Re: spark vs flink batch performance

capacman
Hi Gabor,

Thank you for your kind response. I forget to mention that i have actually three workers. This is why i set default paralelism to 6.

For csv reading, i deliberately did not use csv reader since i want to run same code across spark and flink. Collect is returning 40k records which is not so big. 

I will try same test with spark 1.5 and 1.6 as well to understand whether spark 2.x series has some performance improvements because in those kind of tests, spark and flink was either on par or flink 10-15% faster than spark in the past. Aside from that are any configuration parameters you may propose to fine tune flink?

Best,
Anıl

On Nov 18, 2016 12:25, "Gábor Gévay" <[hidden email]> wrote:
Hello,

Your program looks mostly fine, but there are a few minor things that
might help a bit:

Parallelism: In your attached flink-conf.yaml, you have 2 task slots
per task manager, and if you have 1 task manager, then your total
number of task slots is also 2. However, your default parallelism is
6. In Flink, the recommended default parallelism is exactly the total
number of task slots [1]. (This is in contrast to Spark, where the
recommended setting is 2-3 per CPU core [2].)

CSV reading: If your input is a CSV file, then you should use
readCsvFile (instead of readTextFile and then parsing it manually).
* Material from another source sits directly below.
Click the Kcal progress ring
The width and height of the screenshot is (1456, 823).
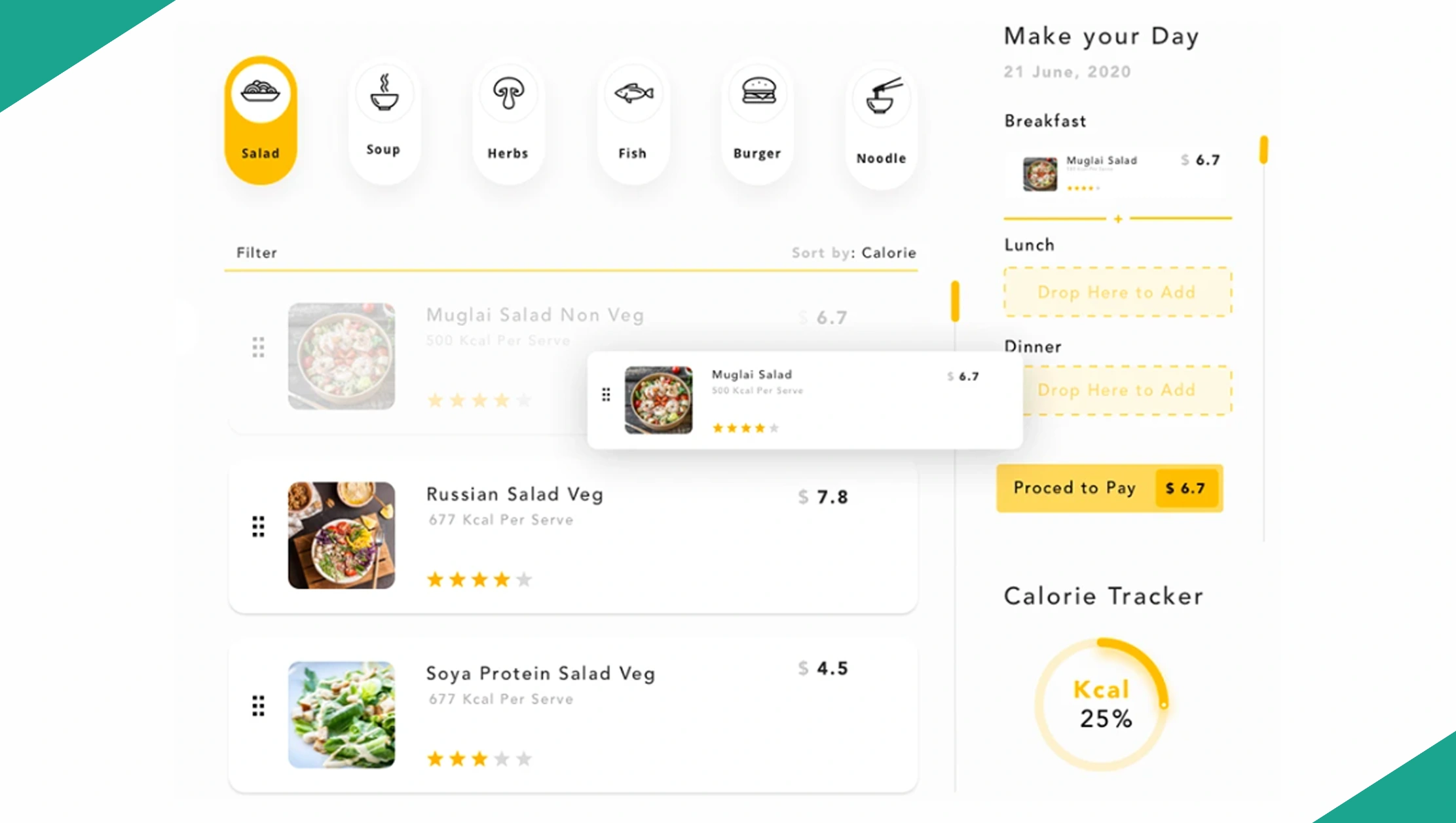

Collect call: How large is the DataSet that you are using collect on?
If it is large, then we might try to figure out a way to get the top
10 elements without first collecting the DataSet.

Best,
Gábor

[1] https://flink.apache.org/faq.html#what-is-the-parallelism-how-do-i-set-it
[2] https://spark.apache.org/docs/latest/tuning.html#level-of-parallelism





2016-11-16 22:38 GMT+01:00 CPC <[hidden email]>:
> Hi all,
>
> I am trying to compare spark and flink batch performance. In my test i am
> using ratings.csv in
> http://files.grouplens.org/datasets/movielens/ml-latest.zip dataset. I also
> concatenated ratings.csv 16 times to increase dataset size(total of
> 390465536 records almost 10gb).I am reading from google storage with
> gcs-connector and  file schema is : userId,movieId,rating,timestamp.
> Basically i am calculating average rating per movie
>
> Code for flink(i tested CombineHint.HASH and CombineHint.SORT)
>>
>> case class Rating(userID: String, movieID: String, rating: Double, date:
>> Timestamp)
>
>
>>
>> def parseRating(line: String): Rating = {
>>   val arr = line.split(",")
>>   Rating(arr(0), arr(1), arr(2).toDouble, new Timestamp((arr(3).toLong *
>> 1000)))
>> }
>
>
>>
>> val ratings: DataSet[Rating] =
>> env.readTextFile("gs://cpcflink/wikistream/ratingsheadless16x.csv").map(a =>
>> parseRating(a))
>> ratings
>>   .map(i => (i.movieID, 1, i.rating))
>>   .groupBy(0).reduce((l, r) => (l._1, l._2 + r._2, l._3 + r._3),
>> CombineHint.HASH)
>>   .map(i => (i._1, i._3 /
>> i._2)).collect().sortBy(_._1).sortBy(_._2)(Ordering.Double.reverse).take(10)
>
>
> with CombineHint.HASH 3m49s and with CombineHint.SORT 5m9s
>
> Code for Spark(i tested reduceByKey and reduceByKeyLocaly)
>>
>> case class Rating(userID: String, movieID: String, rating: Double, date:
>> Timestamp)
>> def parseRating(line: String): Rating = {
>>   val arr = line.split(",")
>>   Rating(arr(0), arr(1), arr(2).toDouble, new Timestamp((arr(3).toLong *
>> 1000)))
>> }
>> val conf = new SparkConf().setAppName("Simple Application")
>> val sc = new SparkContext(conf)
>> val keyed: RDD[(String, (Int, Double))] =
>> sc.textFile("gs://cpcflink/wikistream/ratingsheadless16x.csv").map(parseRating).map(r
>> => (r.movieID, (1, r.rating)))
>> keyed.reduceByKey((l, r) => (l._1 + r._1, l._2 + r._2)).mapValues(i =>
>> i._2 /
>> i._1).collect.sortBy(_._1).sortBy(a=>a._2)(Ordering.Double.reverse).take(10).foreach(println)
>
>
> with reduceByKeyLocaly 2.9 minute(almost 2m54s) and reduceByKey 3.1
> minute(almost 3m6s)
>
> Machine config on google cloud:
> taskmanager/sparkmaster: n1-standard-1 (1 vCPU, 3.75 GB memory)
> jobmanager/sparkworkers: n1-standard-2 (2 vCPUs, 7.5 GB memory)
> java version:jdk jdk-8u102
> flink:1.1.3
> spark:2.0.2
>
> I also attached flink-conf.yaml. Although it is not such a big difference
> there is a 40% performance difference between spark and flink. Is there
> something i am doing wrong? If there is not how can i fine tune flink or is
> it normal spark has better performance with batch data?
>
> Thank you in advance...
Reply | Threaded
Open this post in threaded view
|

Re: spark vs flink batch performance

Flavio Pompermaier
I think this could be very helpful for your study:


Best,
Flavio

On Fri, Nov 18, 2016 at 11:37 AM, CPC <[hidden email]> wrote:
Hi Gabor,

Thank you for your kind response. I forget to mention that i have actually three workers. This is why i set default paralelism to 6.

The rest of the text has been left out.